NVIDIA / NeMo-Curator

Scalable toolkit for data curation
Apache License 2.0
327 stars 32 forks source link

[REVIEW] Add Resiliparse option for text extraction #128

Open sarahyurick opened 4 days ago

sarahyurick commented 4 days ago

Duplicate of https://github.com/NVIDIA/NeMo-Curator/pull/90 with successful DCO check.

Right now, we only support Common Crawl text extraction with jusText. Resiliparse is known to be a faster text extraction algorithm which may also produce better tokens.

This PR adds optional support for the Resiliparse algorithm while still keeping jusText as the default.

sarahyurick commented 1 day ago

Hi @ryantwolf this is ready for another review.

The only question I have is what you think the best way to go about adding the unit tests is? Locally I'm testing it with download_common_crawl.py but that seems a bit heavy for CI? Even doing a single snapshot with url_limit = 10 takes at least a couple minutes each to run.

Edit: Perhaps it may be sufficient to add examples of JusTextExtraction() and ResiliparseExtraction() to download_common_crawl.py?

ryantwolf commented 17 hours ago

The only question I have is what you think the best way to go about adding the unit tests is?

Good question. I wouldn't add a unit test for the download_and_extract. I would just target each algorithm's extract_text method. You could draft like one or two simple html pages and make a unit test using each algorithm. Just something to make sure the behavior stays consistent.

Perhaps it may be sufficient to add examples of JusTextExtraction() and ResiliparseExtraction() to download_common_crawl.py?

It isn't a bad idea to showcase how users can change the algorithm. Do you mind updating the download.rst docs instead? I'm thinking right after we explain what output_type="jsonl" does you could add a snippet about the algorithm parameter.
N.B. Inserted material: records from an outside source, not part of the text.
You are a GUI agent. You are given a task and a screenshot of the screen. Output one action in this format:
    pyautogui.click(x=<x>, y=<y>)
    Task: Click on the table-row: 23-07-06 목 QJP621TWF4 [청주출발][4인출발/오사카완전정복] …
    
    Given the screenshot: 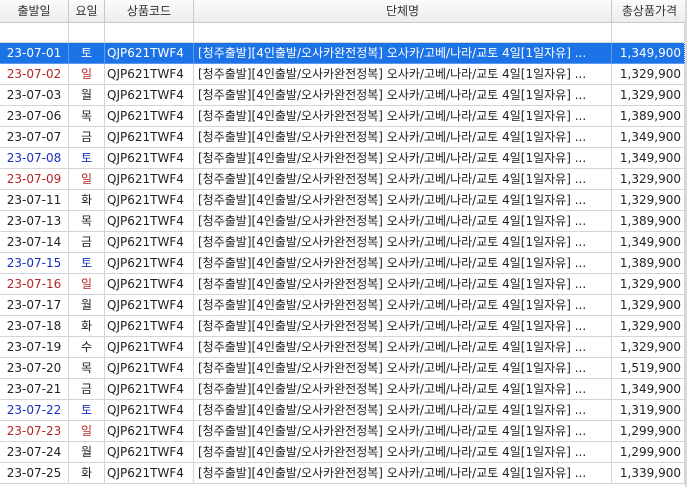 What is the action you would take?
    pyautogui.click(x=344, y=116)
    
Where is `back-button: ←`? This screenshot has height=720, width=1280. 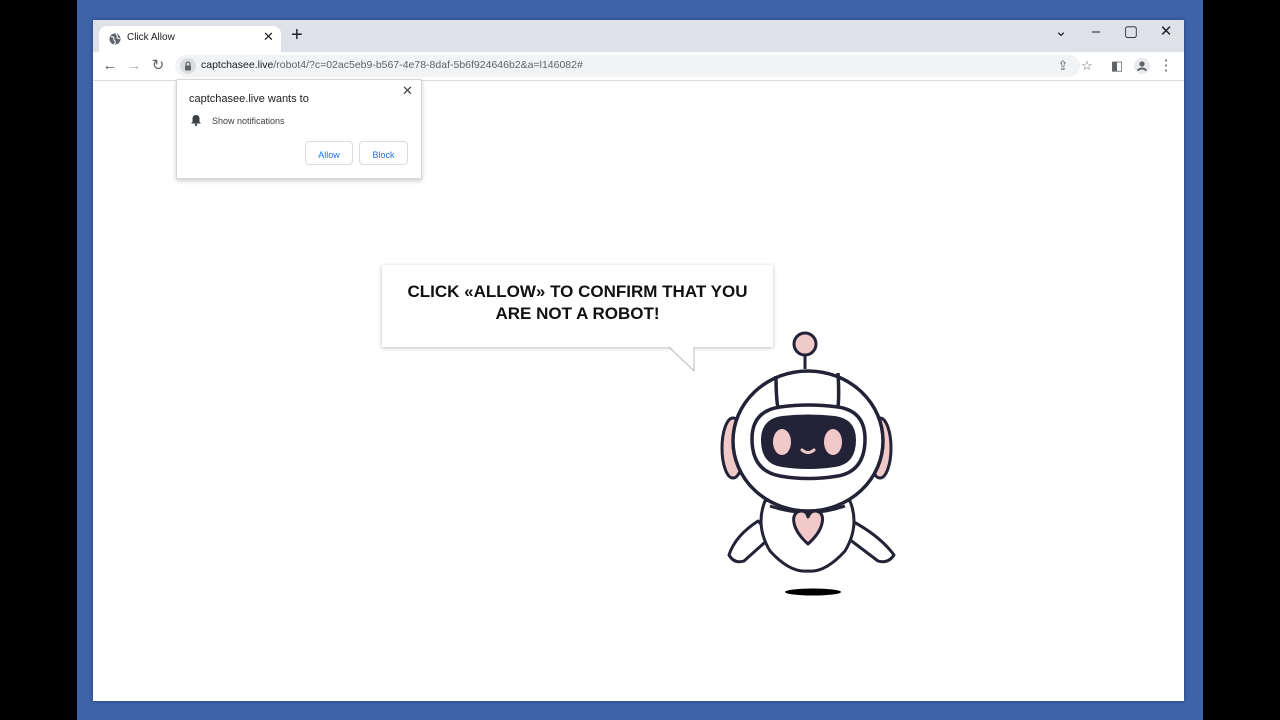
back-button: ← is located at coordinates (110, 66).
Or, you could add another small code block like

from nemo_curator.download import (
    download_common_crawl,
    ResiliparseExtraction,
)

# Change the extraction algorithm
extraction_algorithm = ResiliparseExtraction()
common_crawl = download_common_crawl(
    "/extracted/output/folder", 
    "2020-50",
    "2021-04",
    output_type="jsonl",
    algorithm=extraction_algorithm,
)
sarahyurick commented 16 hours ago

Thanks @ryantwolf ! Should be ready now.